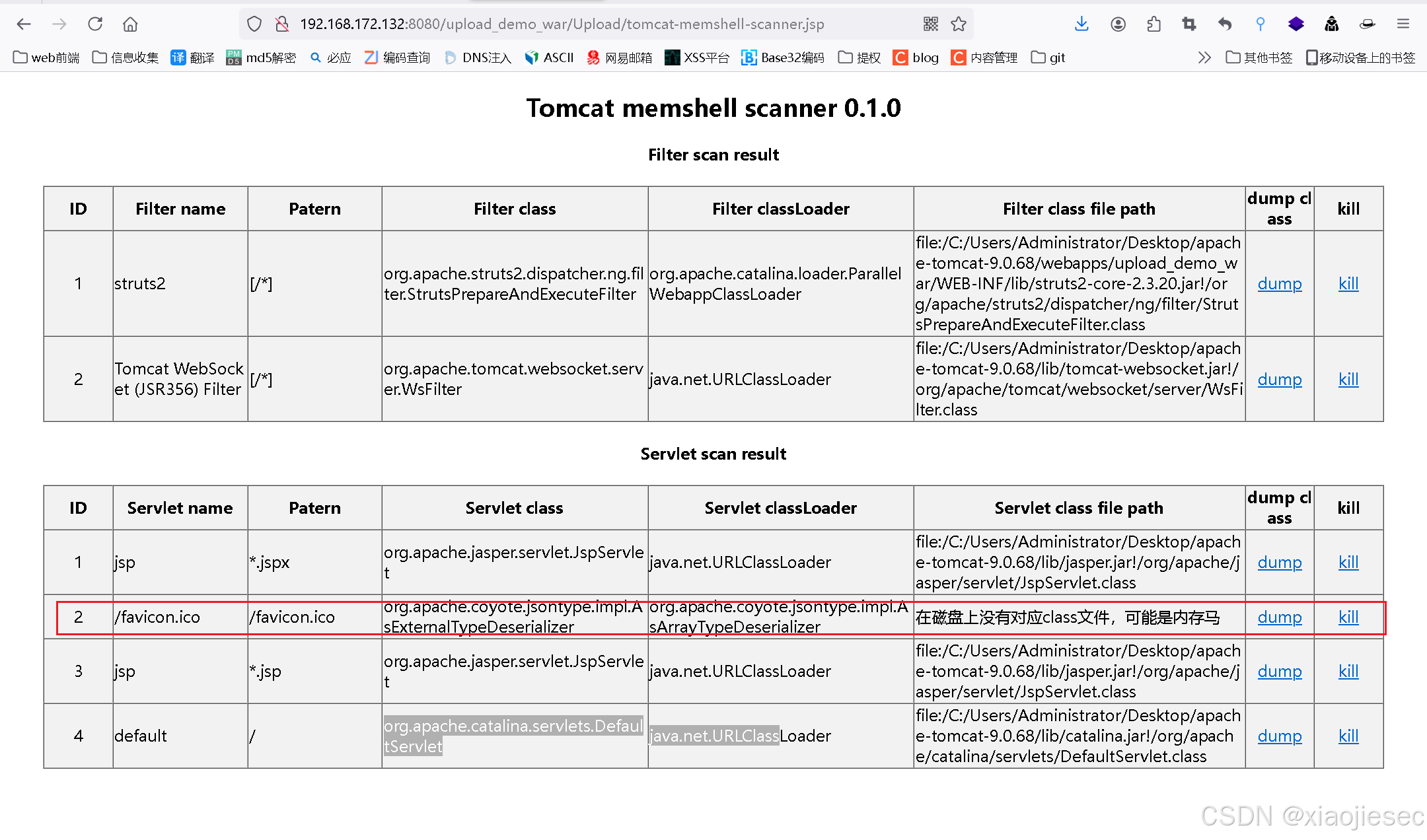Bookmark this page with the star
This screenshot has height=840, width=1427.
click(x=959, y=24)
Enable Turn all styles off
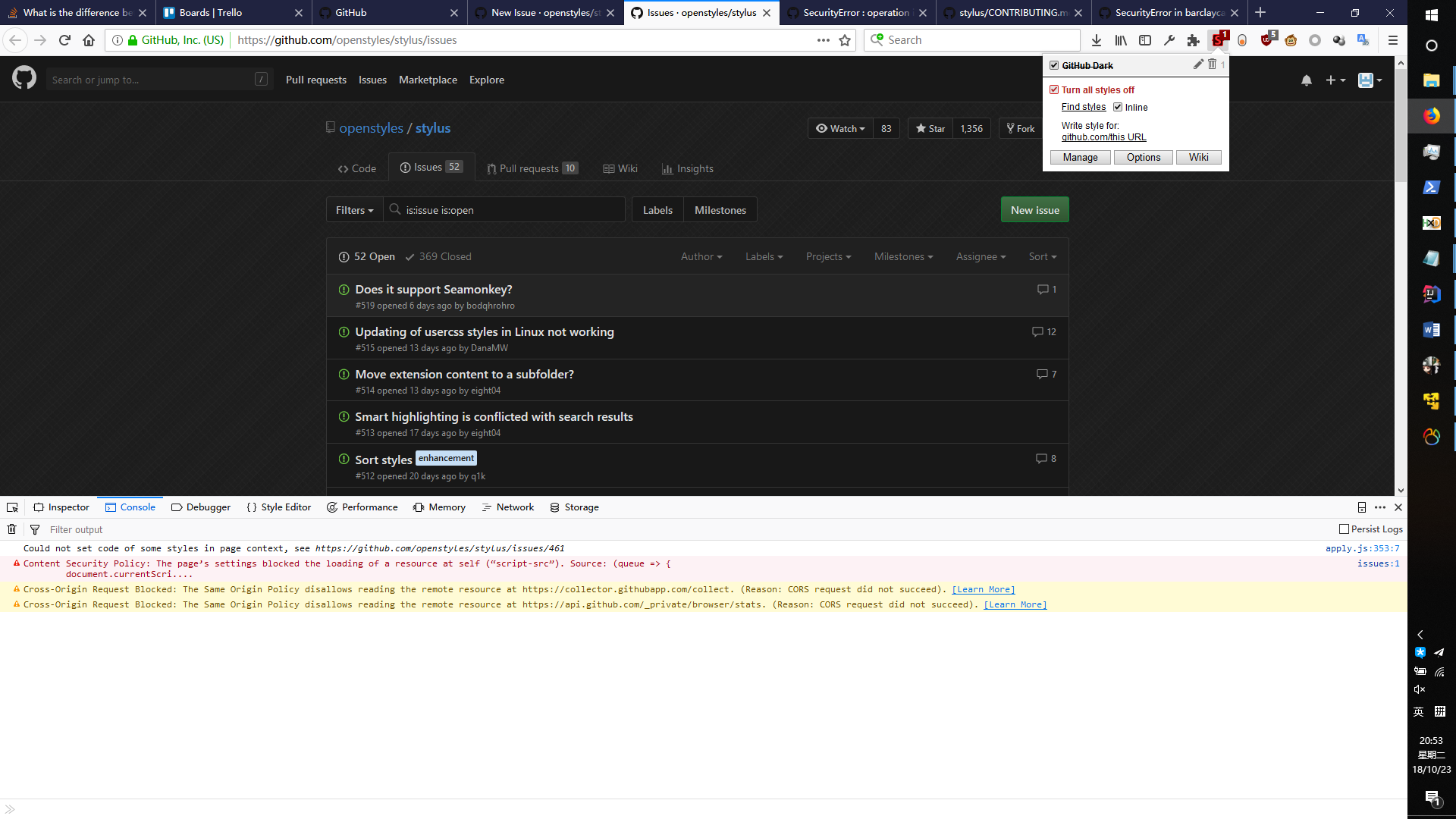1456x819 pixels. click(1054, 89)
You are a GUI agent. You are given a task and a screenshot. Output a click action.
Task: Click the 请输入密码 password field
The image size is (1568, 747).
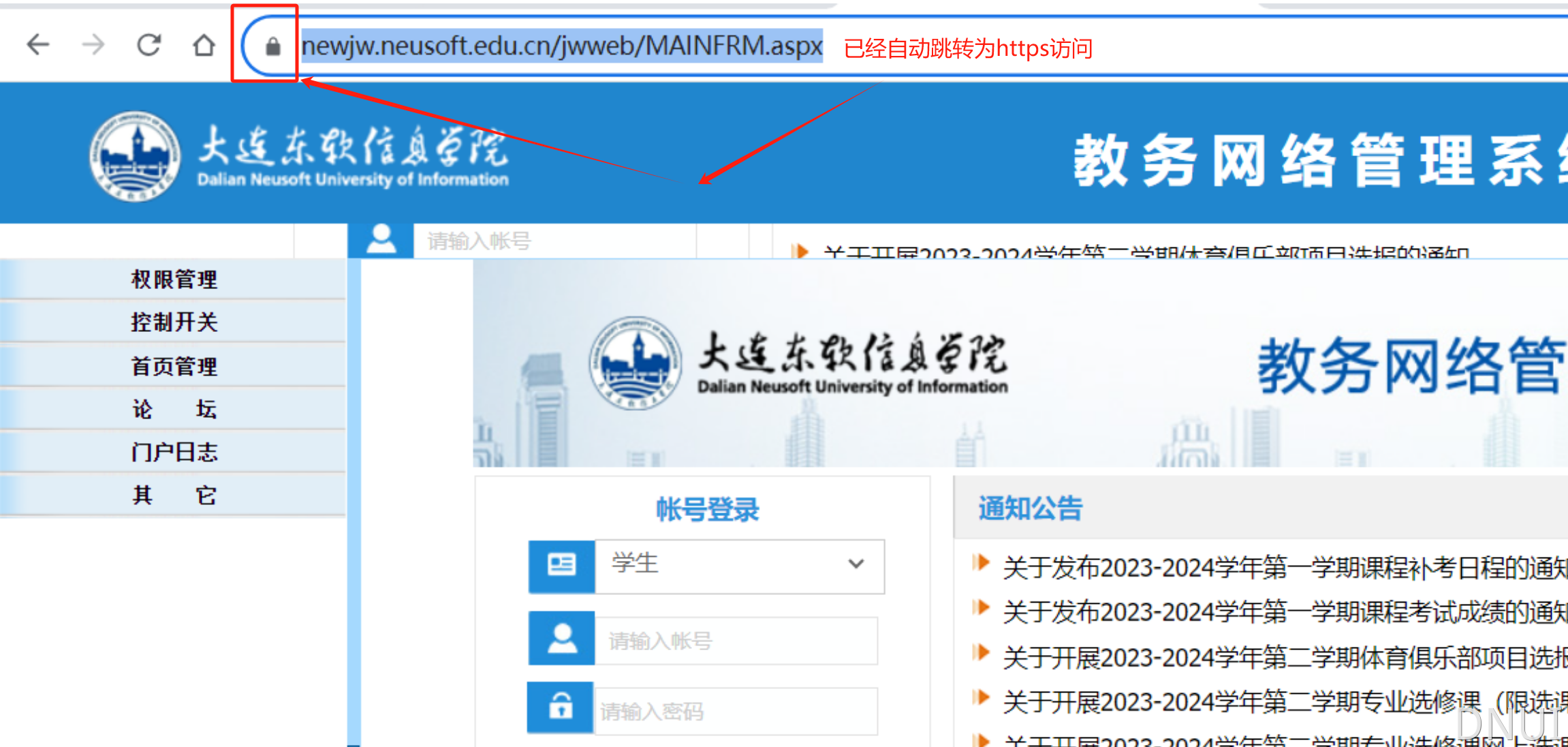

**Problem description**
The copy should hold exactly the lines from the one containing "You are a GUI" through the final line of the records above, both ends included, and no picture.

**Result of this exercise**
You are a GUI agent. You are given a task and a screenshot. Output a click action.
Task: Click the 请输入密码 password field
The image size is (1568, 747).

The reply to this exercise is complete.